Round-Up

Langgar PKM di Bali-Ngamuk ke Babinsa, Pria Mabuk Dilepas Begitu Saja

Tim detikcom - detikNews
Rabu, 20 Mei 2020 05:31 WIB
Petugas amankan pria mabuk di pos pantau 3 PKM Denpasar (dok. Istimewa)
Foto: Petugas amankan pria mabuk di pos pantau 3 PKM Denpasar (dok. Istimewa)
Denpasar -

Sungguh mujur pria tanpa identitas yang mengaku berasal dari Jakarta ini. Meskipun melanggar aturan pembatasan kegiatan masyarakat (PKM) di Denpasar, Bali, dan melakukan perlawanan kepada Babinsa, pria tersebut dilepas begitu saja.

Peristiwanya terjadi di Pos 3 PKM Denpasar di Jalan Gunung Salak, Denpasar Barat, Minggu (17/5/2020) malam. Selain tidak membawa identitas, pria tersebut juga tidak memakai masker dan dalam kondisi mabuk saat kejadian.

"Itu pas dihentikan memang nggak pakai masker, tidak bawa identitas diri, tidak bawa STNK naik motornya. Ketika sedang ditanya diperiksa itu alasan mau lari, itu ditanya sama Pak Babinsa itu, Pak Babinsa-nya dimaki-maki di video yang viral itu, akhirnya di pos itu menghubungi kami untuk minta bantu, ngamuk-ngamuk, kita amankan ke kantor," kata Kepala Satpol PP Denpasar, Dewa Gede Anom Sayoga, saat dihubungi detikcom, Senin (18/5/2020).

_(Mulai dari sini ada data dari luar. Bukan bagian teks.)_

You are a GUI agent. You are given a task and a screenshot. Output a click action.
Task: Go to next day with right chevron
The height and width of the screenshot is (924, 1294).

(dok. Istimewa)Pria mabuk mengamuk di pos pantau 3 PKM Denpasar (dok. Istimewa)

Sayoga menceritakan, pria tersebut sempat berulah dengan memancing emosi petugas pos PKM. Tapi, karena kondisinya masih dalam pengaruh alkohol, petugas enggan memeriksanya setelah kejadian.

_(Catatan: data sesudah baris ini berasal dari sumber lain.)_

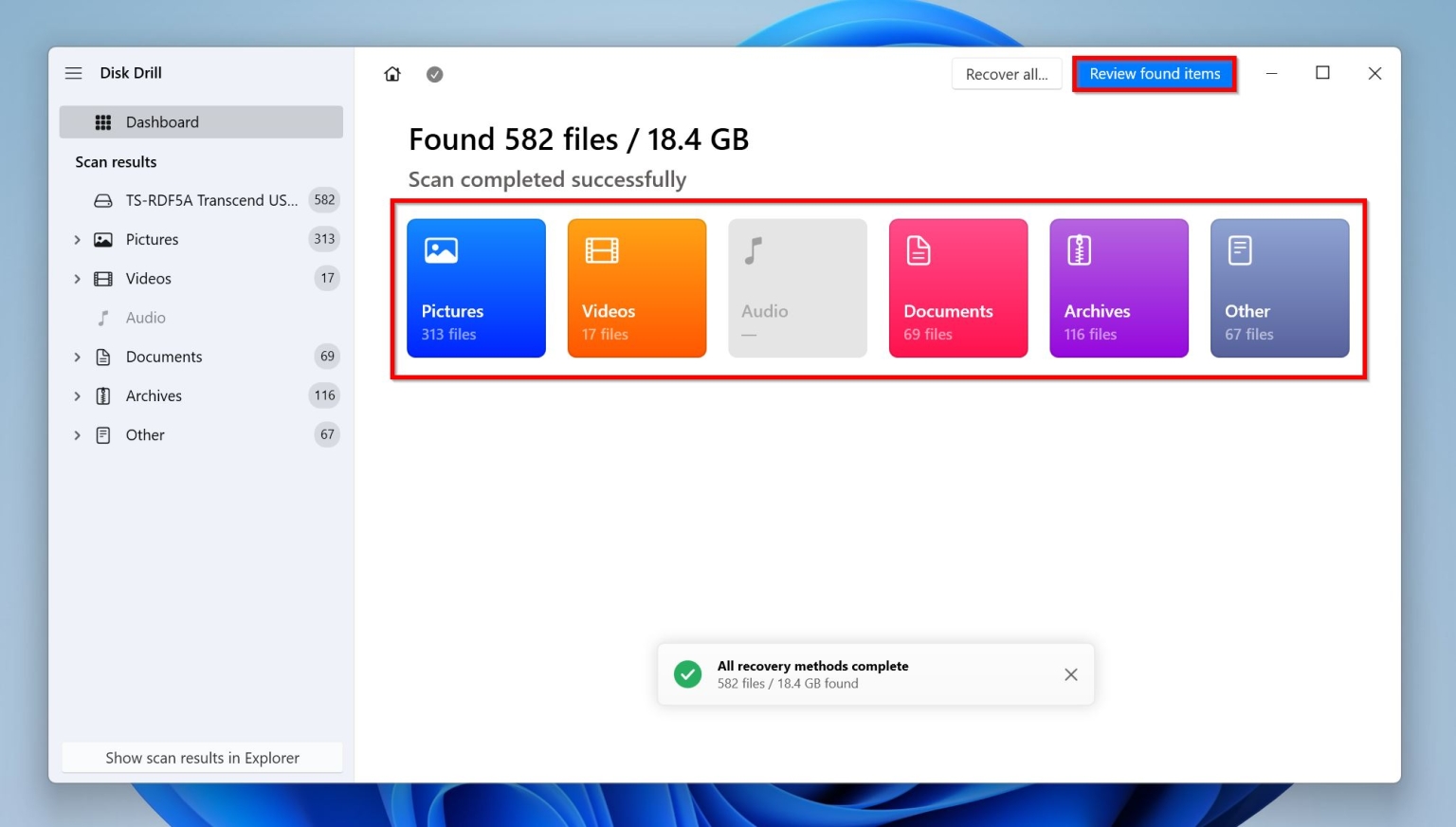Click the TS-RDF5A Transcend drive icon
This screenshot has width=1456, height=827.
102,200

"Iya dia memancing emosi petugas Babinsa itu yang ditubruk, itu mungkin karena pengaruh alkoholnya itu. Sekarang masih di kantor Satpol PP, pengakuannya sih asal Jakarta karena belum bisa menunjukkan identitas, ya," terang Sayoga.

Atas berbagai pertimbangan, petugas kemudian menahan pria tersebut di kantor Satpol PP setempat.

Personel Babinsa yang dilawan oleh pria tersebut juga sempat menceriakan peristiwanya. Adalah petugas Koramil 1611-03 Kuta, Serka Djoel Nada, yang dilawan oleh pria tersebut.

Serka Djoel saat ini memang mendapat tugas malam. Dia mengaku berusaha agar tetap tenang saat menghadapi pelaku.

"Jadi awalnya saya kan jaga di pos pantau PKM di Gunungsalak, Denpasar, kebetulan saya malam Minggu itu dapat pukul 07.00 malam hingga pukul 11.00. Ada seorang pengendara tidak memakai masker dan kelengkapan berkendara lainnya. Terus saya berhentikan dan bersama petugas yang lain saja. Berhubung di belakang juga ramai saat diperiksa petugas, terus saya ajak pengendara minggir dan saya ambil kunci motornya," cerita Serja Djoel saat dihubungi detikcom, Selasa (19/5).

Menurut Serja Djoel, dia sempat dimaki-maki oleh pria tersebut. Namun, Serka Djoel tetap berusaha mengendalikan emosinya.

"Dia sempat memaki saya, minta kunci dikembalikan kaya di video itu. Saya tetap mengendalikan emosi saya dan intinya saya usaha mengendalikan diri, kemudian dipanggil rekan Satpol PP untuk mengamankan dia," ujarnya.